▸ MATERIAL FOR THIS EXERCISE
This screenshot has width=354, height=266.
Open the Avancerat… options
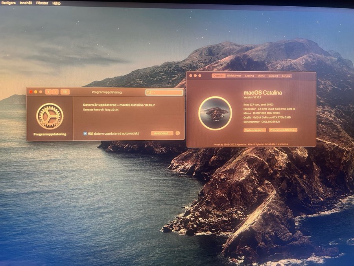click(162, 133)
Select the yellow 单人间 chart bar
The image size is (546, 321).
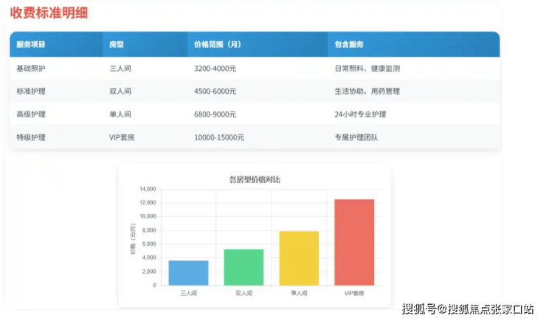(299, 258)
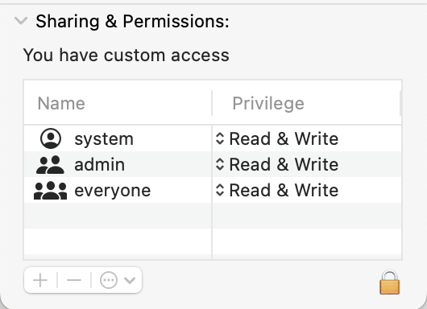Change everyone privilege via Read & Write popup
This screenshot has height=309, width=427.
click(277, 190)
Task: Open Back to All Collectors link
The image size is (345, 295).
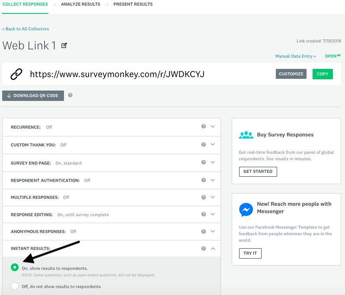Action: click(26, 29)
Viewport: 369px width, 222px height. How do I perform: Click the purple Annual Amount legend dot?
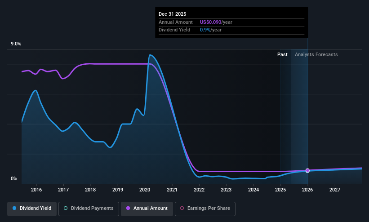pyautogui.click(x=128, y=209)
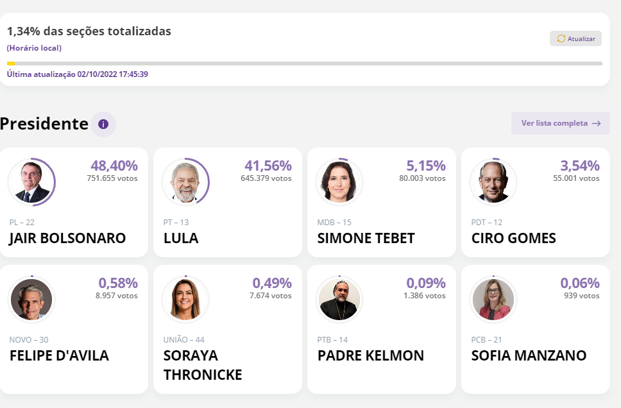Click the info icon beside Presidente
Viewport: 621px width, 408px height.
103,124
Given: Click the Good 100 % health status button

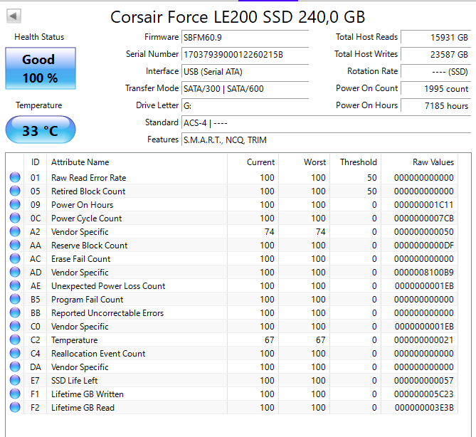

▸ WHAT IS REQUIRED
Print each line of the material above exactly, with the pictures removed from your copy.

▸ SOLUTION TO THE PROBLEM
This screenshot has width=354, height=266.
Open the Avancerat… options
click(162, 133)
Select the yellow 单人间 chart bar
The image size is (546, 321).
(299, 258)
Change everyone privilege via Read & Write popup
This screenshot has height=309, width=427.
click(277, 190)
Task: Open Back to All Collectors link
The image size is (345, 295).
Action: click(26, 29)
Viewport: 369px width, 222px height. How do I perform: Click the purple Annual Amount legend dot?
pyautogui.click(x=128, y=209)
Click the info icon beside Presidente
Viewport: 621px width, 408px height.
103,124
Given: Click the Good 100 % health status button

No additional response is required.